Racial composition as of the 2020 census
| Race | Number | Percent |
|---|---|---|
| White | 5,251 | 95.6% |
| Black or African American | 5 | 0.1% |
| American Indian and Alaska Native | 5 | 0.1% |
| Asian | 2 | 0.0% |
| Native Hawaiian and Other Pacific Islander | 0 | 0.0% |
| Some other race | 134 | 2.4% |
| Two or more races | 94 | 1.7% |
| Hispanic or Latino (of any race) | 38 | 0.7% |

===2010 census===
As of 2010 census, 99.5% of the population was white.

===2000 census===
As of the 2000 census, there were 3,314 people, 1647 households, and 1617 families residing in the village. The population density was 19,342.6 PD/sqmi. There were 678 housing units at an average density of 3,954.9 /sqmi. The racial makeup of the village was 98.61% white, .24% African American, .45% Asian, .03% Pacific Islander, and .66% from two or more races. Hispanic or Latino of any race were .54% of the population.

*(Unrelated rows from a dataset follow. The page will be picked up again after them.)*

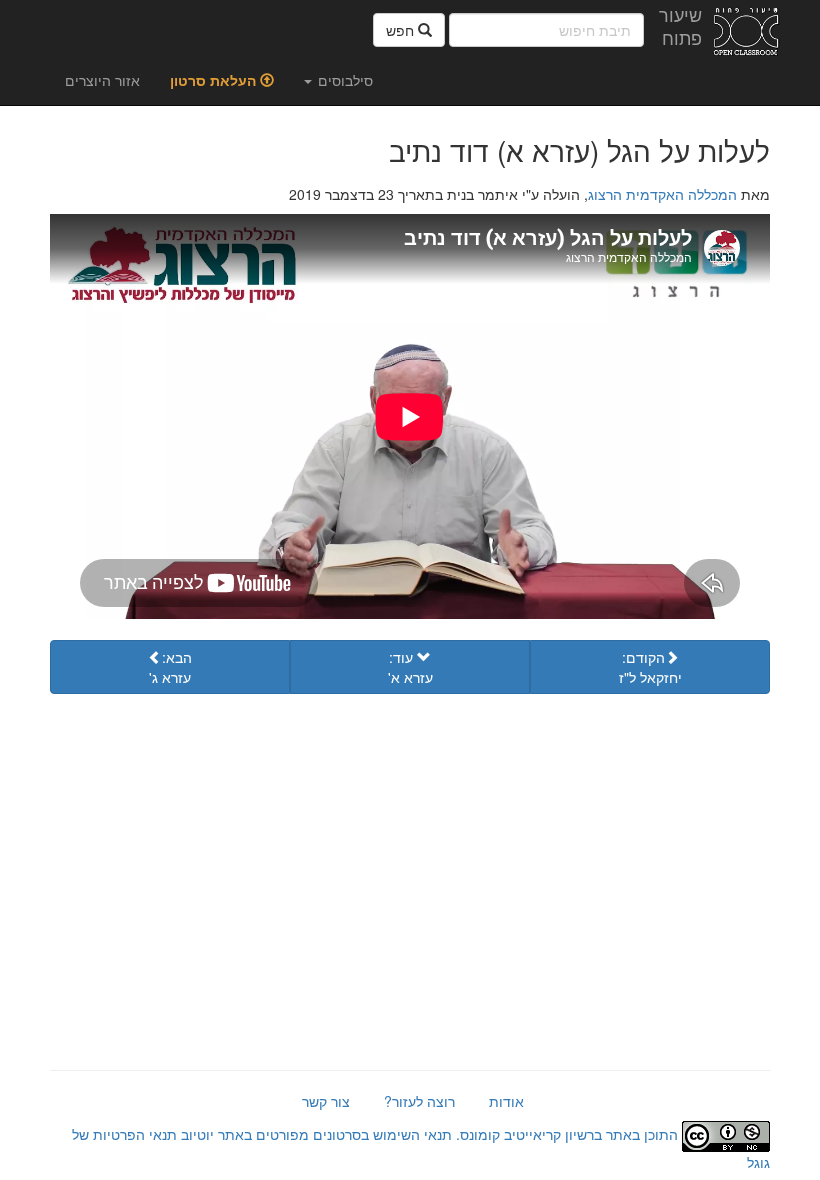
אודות (506, 1101)
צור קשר (326, 1101)
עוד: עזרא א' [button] (410, 667)
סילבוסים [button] (343, 80)
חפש (402, 30)
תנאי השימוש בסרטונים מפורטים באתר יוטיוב (314, 1134)
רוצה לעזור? (419, 1101)
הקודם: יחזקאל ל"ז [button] (650, 667)
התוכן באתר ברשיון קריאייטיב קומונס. (567, 1134)
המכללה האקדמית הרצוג (662, 194)
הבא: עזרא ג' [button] (170, 667)
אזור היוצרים (102, 80)
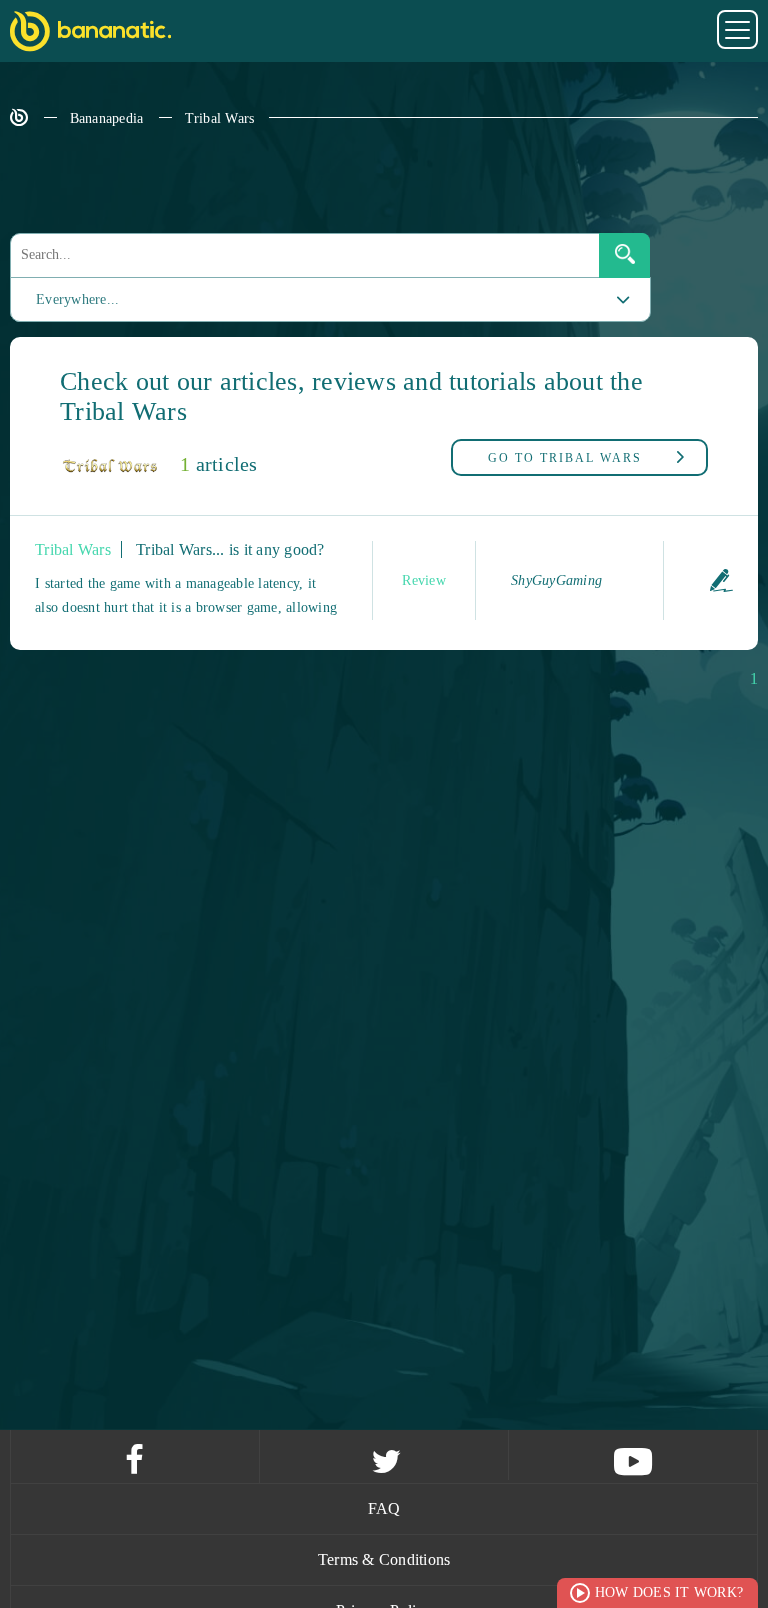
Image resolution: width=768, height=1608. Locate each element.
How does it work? (669, 1592)
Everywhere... (77, 299)
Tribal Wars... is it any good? (230, 549)
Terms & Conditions (384, 1559)
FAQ (384, 1508)
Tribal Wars (220, 118)
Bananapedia (107, 118)
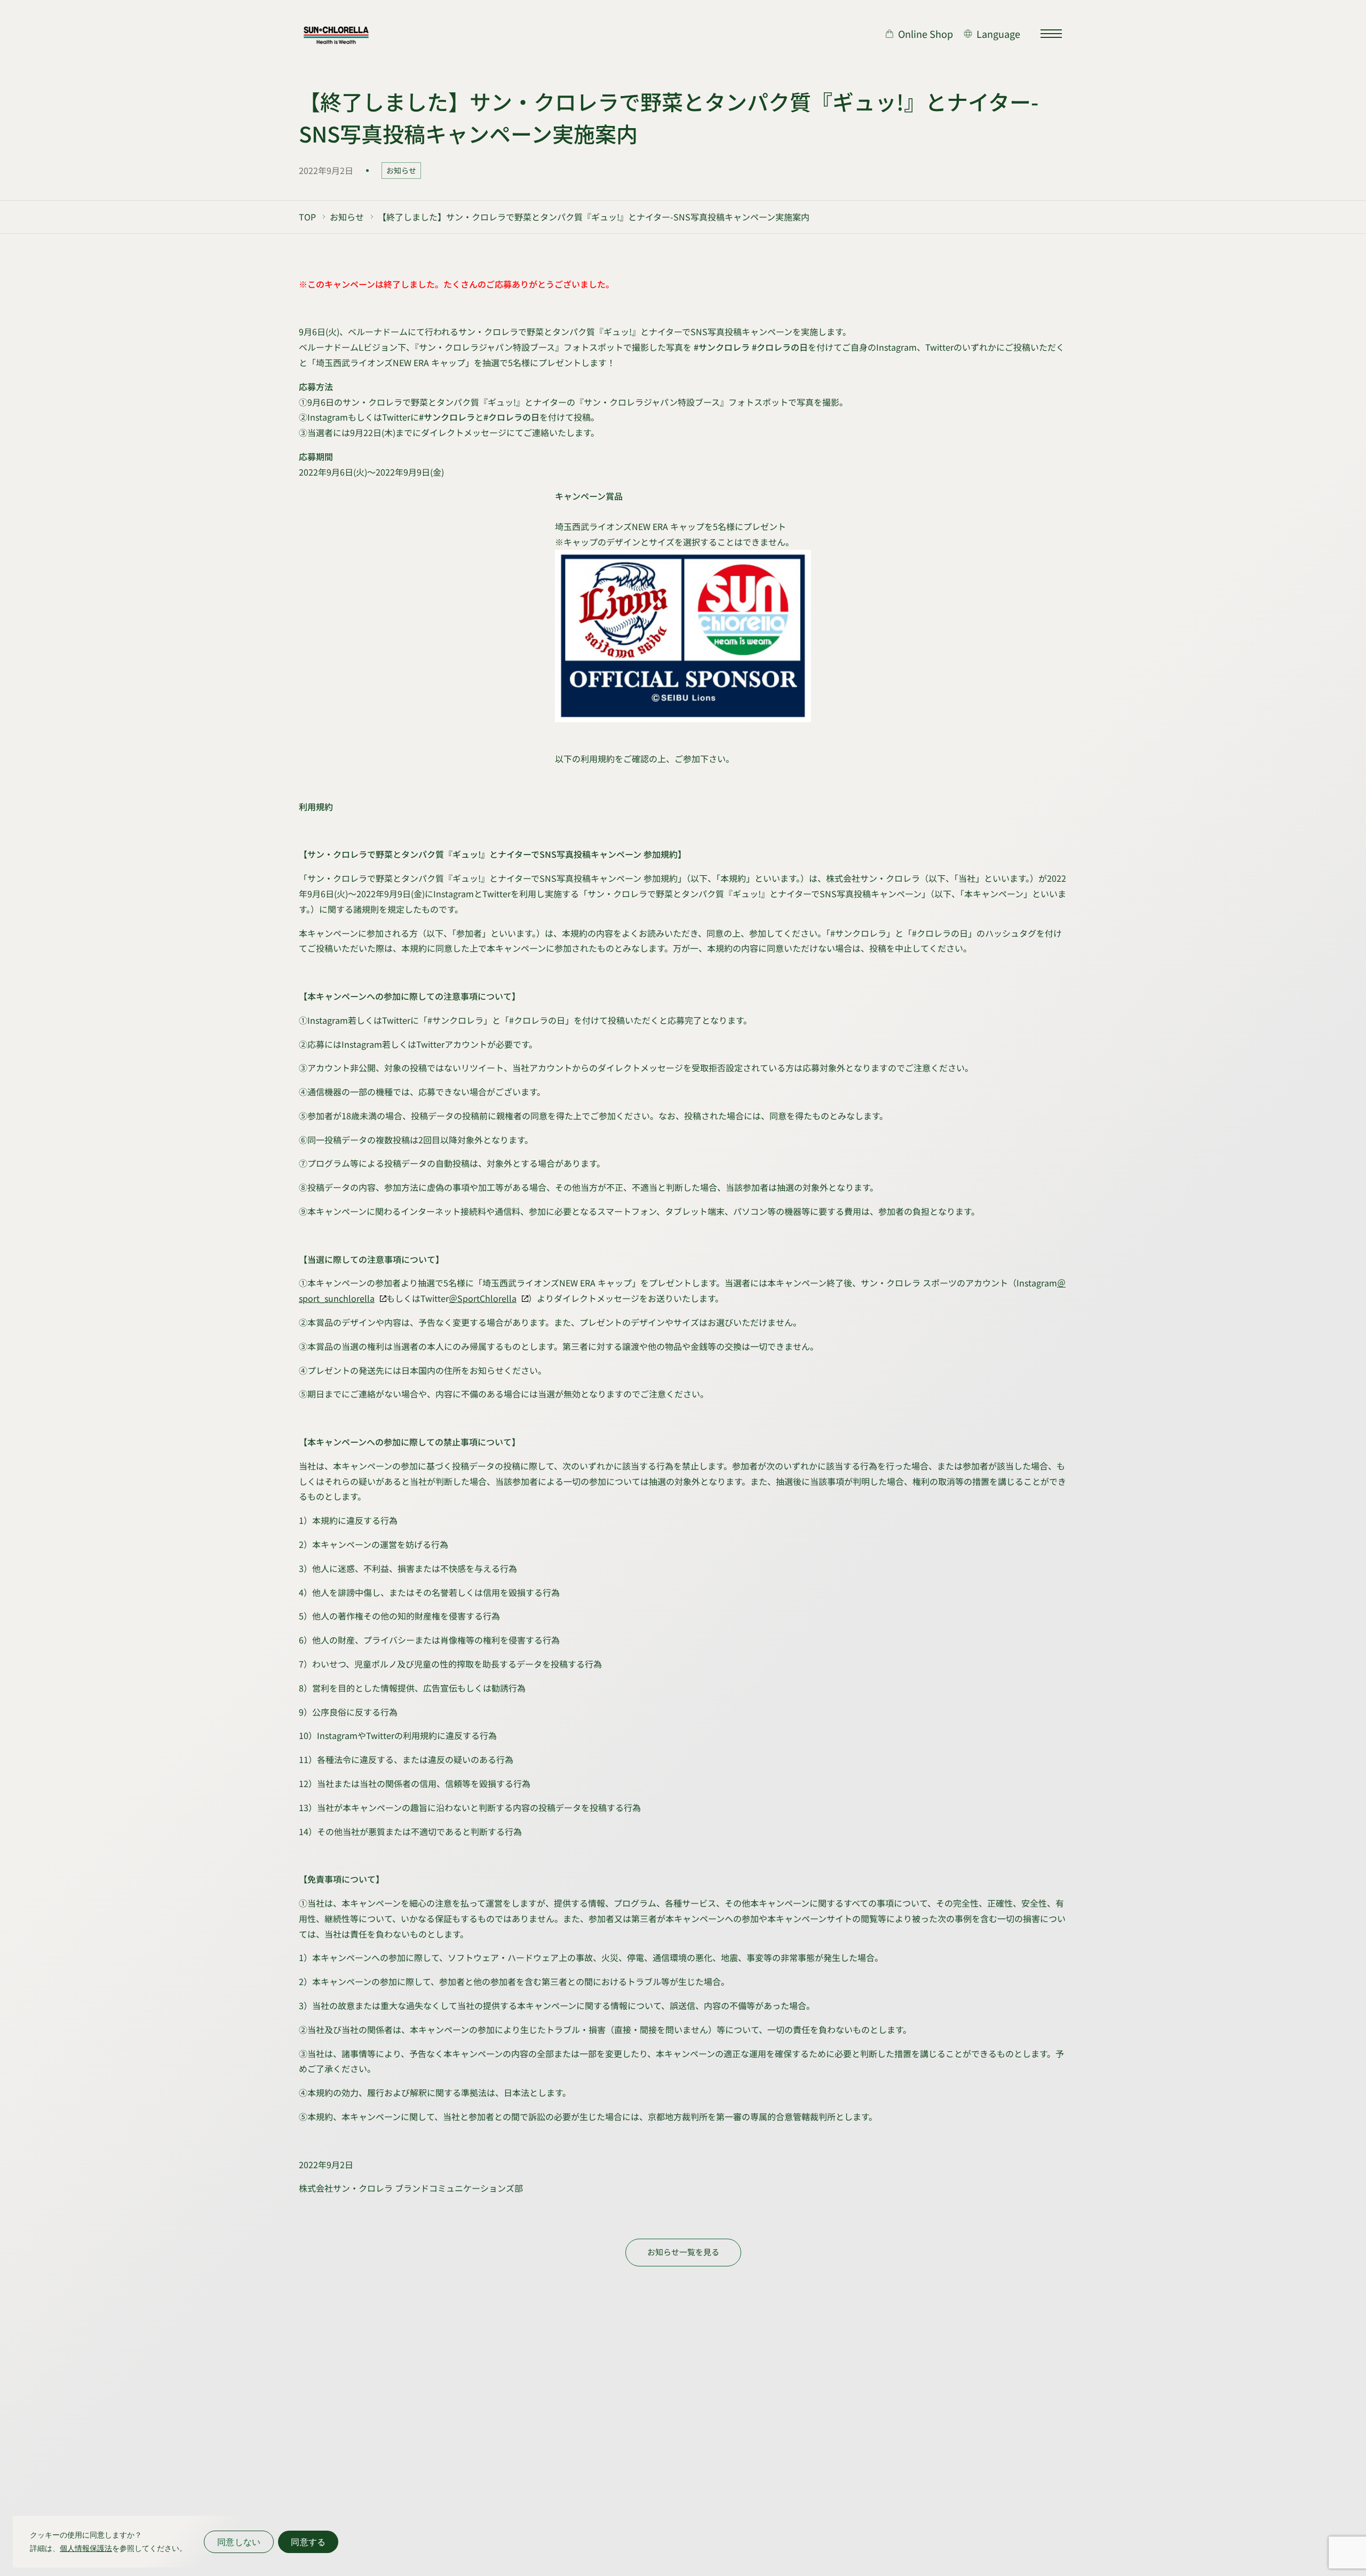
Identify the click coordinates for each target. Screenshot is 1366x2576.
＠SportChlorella (483, 1298)
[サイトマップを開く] (1051, 34)
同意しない (238, 2542)
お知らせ (401, 170)
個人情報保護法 (86, 2548)
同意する (308, 2542)
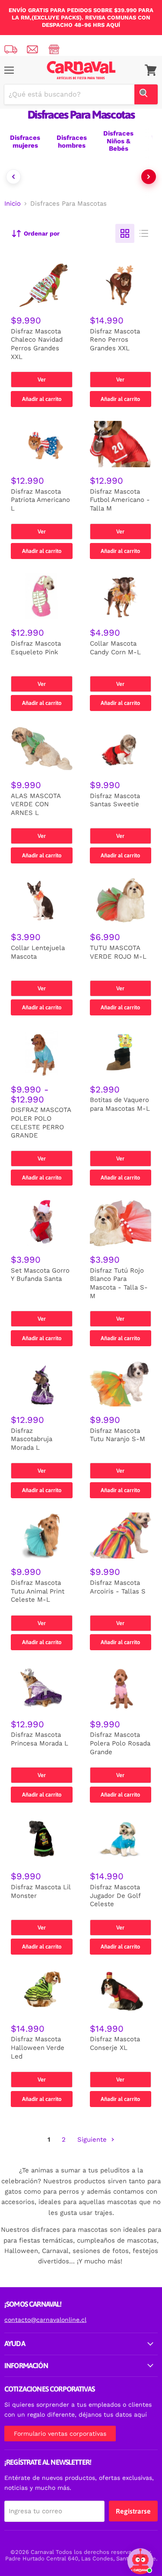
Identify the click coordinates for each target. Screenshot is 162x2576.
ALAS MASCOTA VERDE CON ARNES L (35, 804)
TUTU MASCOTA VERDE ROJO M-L (118, 952)
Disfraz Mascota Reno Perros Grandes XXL (115, 339)
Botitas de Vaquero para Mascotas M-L (120, 1104)
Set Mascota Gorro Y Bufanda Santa (40, 1275)
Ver (42, 379)
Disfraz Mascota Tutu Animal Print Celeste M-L (37, 1591)
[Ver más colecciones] (148, 176)
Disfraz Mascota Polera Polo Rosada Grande (120, 1743)
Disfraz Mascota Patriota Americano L (40, 500)
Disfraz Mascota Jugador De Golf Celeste (115, 1895)
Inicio (12, 203)
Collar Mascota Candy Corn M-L (115, 648)
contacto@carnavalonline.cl (45, 2319)
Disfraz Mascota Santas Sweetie (115, 800)
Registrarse (133, 2511)
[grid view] (124, 233)
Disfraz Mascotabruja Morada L (31, 1439)
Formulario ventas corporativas (60, 2433)
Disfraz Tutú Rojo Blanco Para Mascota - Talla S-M (119, 1283)
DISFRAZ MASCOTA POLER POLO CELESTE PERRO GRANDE (41, 1122)
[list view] (143, 233)
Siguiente (93, 2139)
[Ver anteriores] (13, 176)
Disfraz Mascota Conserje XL (115, 2043)
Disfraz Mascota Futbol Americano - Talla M (120, 500)
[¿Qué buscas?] (146, 94)
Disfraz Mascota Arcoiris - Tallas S (118, 1587)
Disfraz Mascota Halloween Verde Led (37, 2047)
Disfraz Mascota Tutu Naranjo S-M (117, 1435)
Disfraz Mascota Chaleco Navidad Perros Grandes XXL (37, 344)
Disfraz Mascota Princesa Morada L (39, 1739)
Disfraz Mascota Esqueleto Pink (36, 648)
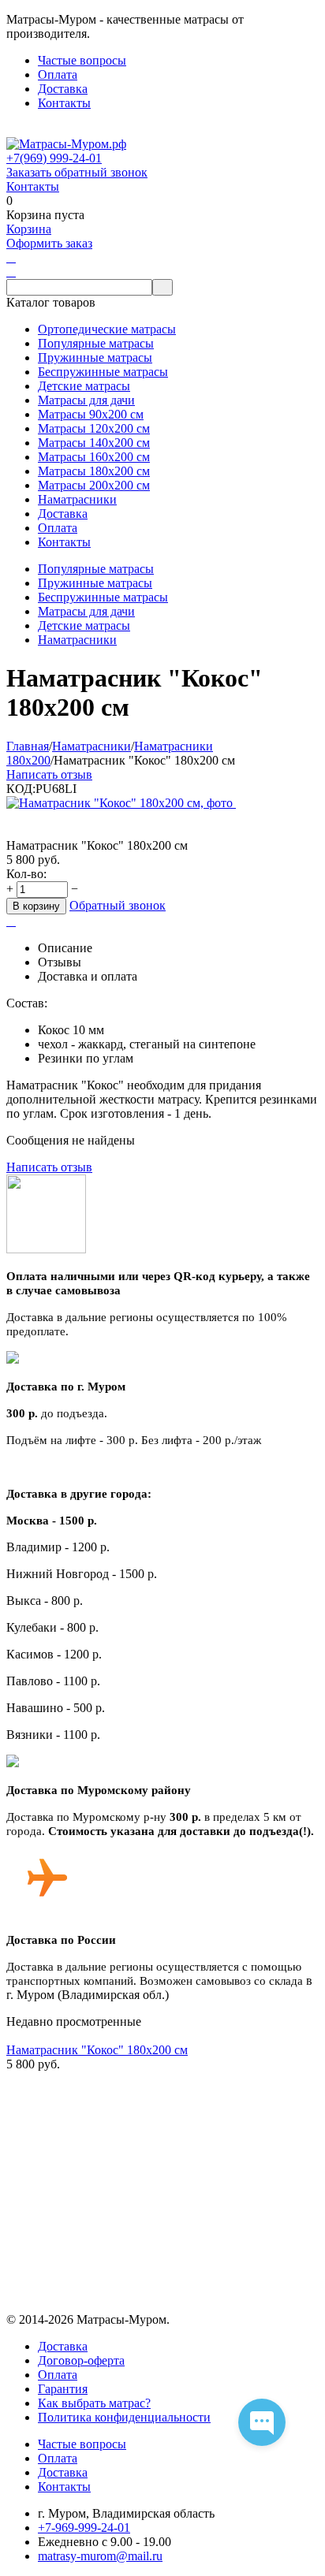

There were 1647 households, out of which 79.1% had children under the age of 18 living with them, 90.9% were married couples living together, 3.7% were female households with no husband present, and 4.5% were non-families. 3.2% of all households were individuals, and 1.9% had someone living alone who was 65 years of age or older. The average household size was 4.89 and the average family size was 5.04.

In the village, the population was spread out, with 53.4% under the age of 18, 18.2% from 18 to 24, 16.8% from 25 to 44, 6.2% from 45 to 64, and 5.4% who were 65 years of age or older. The median age was 16 years. For every 100 females, there were 99.4 males. For every 100 females age 18 and over, there were 93.7 males. The median income for a household in the village was $13,125, and the median income for a family was $13,191. Males had a median income of $20,500 versus $19,792 for females. The per capita income for the village was $5,147. About 65.0% of families and 66.4% of the population were below the poverty threshold, including 68.9% of those under age 18 and 43.4% of those age 65 or over. The village population grew by 43% from 2000 to 2010.
==Government==
As of 1997, the town of Ramapo provides police.
As of 2022, the village of Kaser provides garbage pickup services for Kaser residents.

==Notable people==
- Rabbi Mordechai Hager, leader of Viznitz (1965−2018)
- Isaac Hager, Brooklyn real estate developer (born in Kaser)

==See also==
- New Square, New York − an all-Hasidic village in the same county.
- Kiryas Joel, New York − an all-Hasidic coterminous town-village in neighboring Orange County.